0
votes

I'm working for a text classificator in Python using Keras. For now I tried so make model only with the words of my dataset, using bag of words. Now I would use in my classifier other custom features (like polarity) but I don't know how to add there in my code. My dataset is like:

 Text                    | Polarity | Number of words | Classification 

 Hello my name is John   |    0,05  |        5        |        0
 How old are you?        |    0,00  |        4        |        1
 I'm very hungry         |   -0,05  |        4        |        0

The middle two colums are my custom features that i want add to my classifier but I don't know how.

train_x = tokenizer.sequences_to_matrix(allWordIndices, mode='binary')
train_x2 = train_x

train_x = train_x[1000:]
test_x = train_x2[:1000]
train_y = keras.utils.to_categorical(train_y, 2)
train_y2 = train_y
train_y = train_y[1000:]
test_y = train_y2[:1000]


from keras.models import Sequential
from keras.layers import Dense, Dropout, Activation

model = Sequential()
model.add(Dense(30, input_shape=(max_words,), activation='relu'))
model.add(Dropout(0.45)) 
model.add(Dense(100, activation='softplus'))
model.add(Dropout(0.45))
model.add(Dense(2, activation='softmax'))

model.compile(loss='categorical_crossentropy',optimizer='RMSProp',metrics=['accuracy'])

history = model.fit(train_x,train_y,batch_size=32,epochs=10,verbose=1,validation_split=0.1,shuffle=True)

score = model.evaluate(test_x,test_y, batch_size=128)

In this example i use only bag of words feature of the content f first column and i want add other 2 column like features (polarity, number of words).

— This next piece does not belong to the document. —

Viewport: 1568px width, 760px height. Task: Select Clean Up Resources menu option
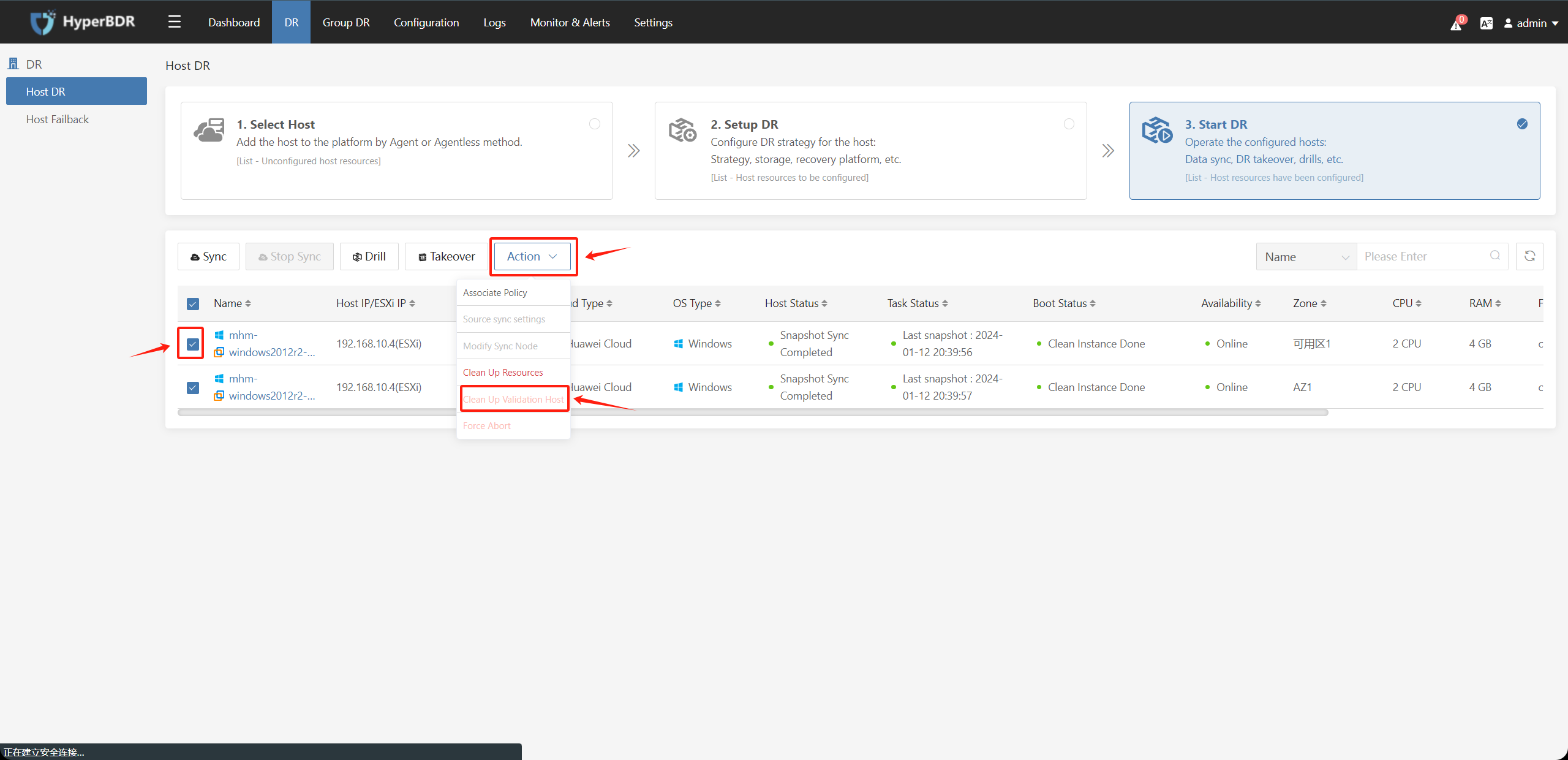coord(504,372)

Someone has an idea how add these? Thanks in advance.

1

1 Answers

0
votes

For Bag of words you can just concatenate your numerical features on top of your BoW vector. Therefore you can just use numpy, or even easier pandas. Then you have a vector with the dimension max_words + custom_numerical_features.

Anyway I did somthing similar and worked a lot with several approaches like BoW and embeddings.

It is a good idea to sperate text features and numerical features in your network. To do so you can use multiple input models. I just wrote a blog about it you can take a look here. There are embeddings used, but in general it works also for BoW.